The story of how Eric was signed to Stiff is an unusual one and I wouldn’t necessarily advise young musicians to copy it today if they’re on the lookout for a deal.

The singer got boozed up before handing in a demo to the Stiff offices in London, announcing his arrival by kicking open the door. A tall guy with a beard and a shaggy haircut asked if he could help and Eric informed him that he was ‘one of those cunts that brings tapes into record companies.’ The bearded guy incidentally was Huey Lewis whose terrible band The News went mega in America in the 1980s with tracks like Hip to be Square and The Power of Love. The tape was passed on.

Once outside the office, Eric immediately wanted to forget the way he’d acted. Before too long, Jake Riviera of Stiff phoned and a pessimistic Eric explained that they could re-use the cassette tape rather than going to the trouble of sending it back. Riviera, of course, loved the tape and the punkish bravado displayed by Eric. He asked him if he could make his way back to the office ASAP before trooping over to Pathway Studios to record Whole Wide World.

Nick Lowe on bass as well as guitar. Steve Goulding of The Rumour on drums. Bish bash bosh. Two takes before bouncing the handclaps together with some tambourines. A few days later Wreckless was back to put down his vocal. And then a very long wait before the song was paired with Semaphore Signals to become Buy 16.

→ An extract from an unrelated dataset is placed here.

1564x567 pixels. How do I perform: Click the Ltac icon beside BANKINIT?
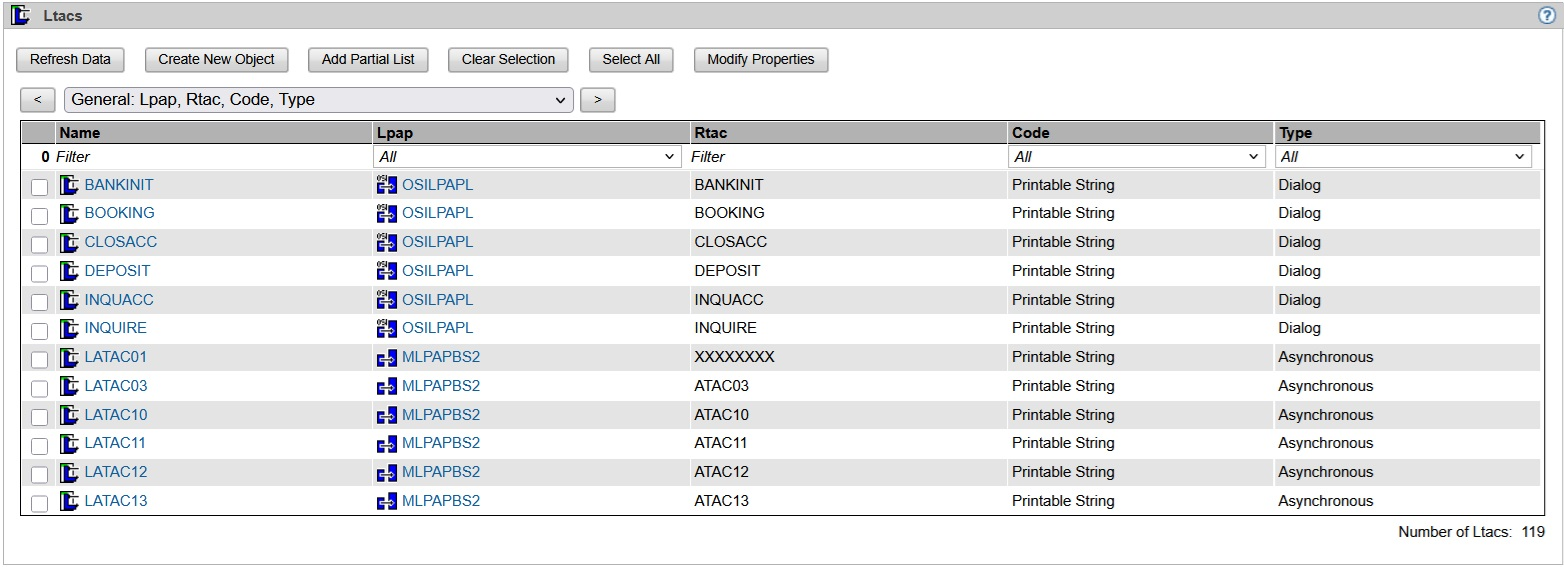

Amazingly, the song failed to chart in Britain and only ever sold a tiny fraction of Huey Lewis’s output but in the forty odd years since its release it has endured and arguably grew steadily more popular.

Ten years after its release, The Monkees covered it on their Pool It! album. Twenty years after that The Proclaimers recorded a version for Life with You. Marilyn Manson has performed the song live and Will Ferrell sang it in a film I have never seen. Earlier this year, Billie Joe Armstrong of Green Day had a go at Whole Wide World too. Not that I have any desire to ever hear any of these.

I have, though, seen and enjoyed Eric perform the song live onstage with singer-songwriter Amy Rigby. And if you don’t know, Amy, who hails from Pittsburgh, P.A. rather than Tahiti or the Bahamas, turned out to be the one for Wreckless with the pair marrying in 2008.

For more on Wreckless Eric click here.

  • Up next, a 1979 British film with one of my favourite ever soundtracks – which includes Whole Wide World.

Nah Pop, No Style: Althea & Donna – Uptown Top Ranking (Lightning Records)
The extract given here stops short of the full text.